Uma novela invulgar onde texto e imagem se aliam para narrar a cristalização do momento de mudança.
Narrativa em torno de quatro personagens centrais, representantes de duas gerações, cujas vidas se vão cruzando numa história que traça um arco temporal entre 1968 e 2009, em lugares como Biarritz, Paris, Lisboa ou o Douro. A seu modo, todas as personagens se encontram em momentos de vida complexos, em algumas situações, até extremos. E, ao longo da narrativa, vão sendo desvendados ao leitor os diversos passados das personagens, as suas inquietações, os seus desejos, convocando-o para uma zona de rebentação, da qual todos anseiam, na verdade, poder sair. A obra junta vários capítulos cada qual a companhado de uma fotografia, também da autora, que introduz cada capítulo e, em simultâneo, cria uma outra camada – visual – de leitura.
Texto de Inês Dias [editora, poeta e tradutora] a propósito de “67, Rue Greneta” (Artefacto, 2014)

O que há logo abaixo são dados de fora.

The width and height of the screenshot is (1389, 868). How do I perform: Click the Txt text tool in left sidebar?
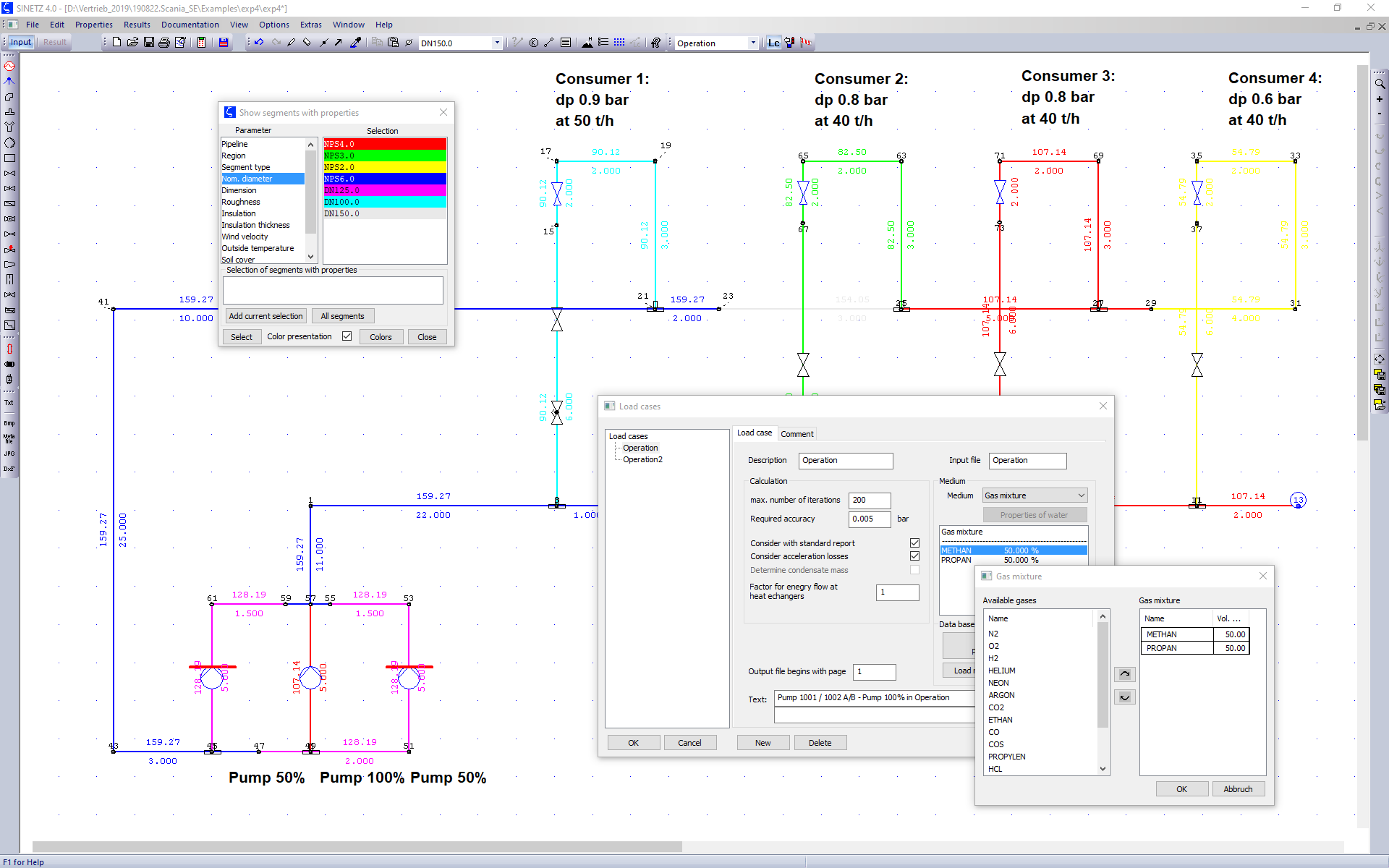coord(9,403)
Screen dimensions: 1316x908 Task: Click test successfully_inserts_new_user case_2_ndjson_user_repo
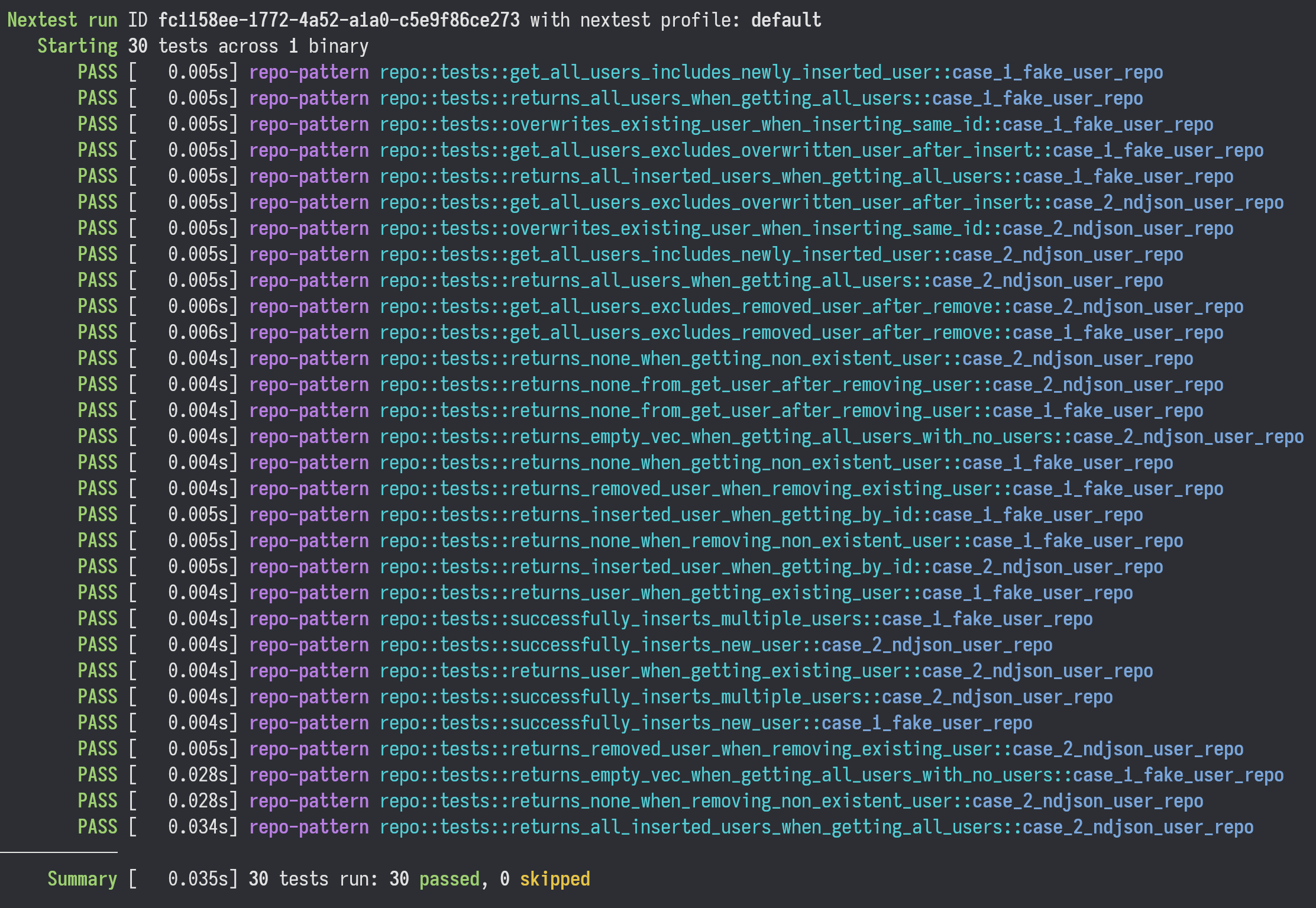[716, 645]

Esta desaceleração encontra-se presente, sobretudo, no modo como a Isabel, nos seus textos, cristaliza pequenos instantes de modo a permitir-se/-nos pensá-los, transformá-los em espera (aberta) e não apenas em acção (fechada). O mais importante (…) não são as chegadas, mas as suspensões e a consequente transformação que estas deambulações permitem; um pouco como para Moosbrugger, uma personagem de Musil em O Homem Sem Qualidades, a liberdade era o trajecto repetido entre a prisão e o tribunal. (…) Mesmo quando em andamento, a figura emblemática deste ritmo alternativo – desta quase inversão de marcha – é a do próprio flâneur, que Isabel recupera num dos seus textos e que também podemos encontrar, aplicada à criação literária, em Jean Cocteau. (…) Um último aspecto que gostaria de destacar é o léxico positivo, quase solar, deste livro, em que os textos traçam justamente um arco do Outono à Primavera. Refiro-me a palavras como alegria, ternura, acreditar ou revelação. (…) Em tempo de profunda crise, que deixa naturalmente as suas marcas nestes textos, não é menos importante esta ressalva da alegria, feita por diversas vezes. Em tempo de obsceno apelo governamental à emigração, não é menos importante o pequeno gesto de resistência de terminar um livro, apelando, pelo contrário, ao regresso: “No fundo, todos esperamos chegar a casa, onde quer que seja, e encontrar sempre a chave debaixo do tapete.”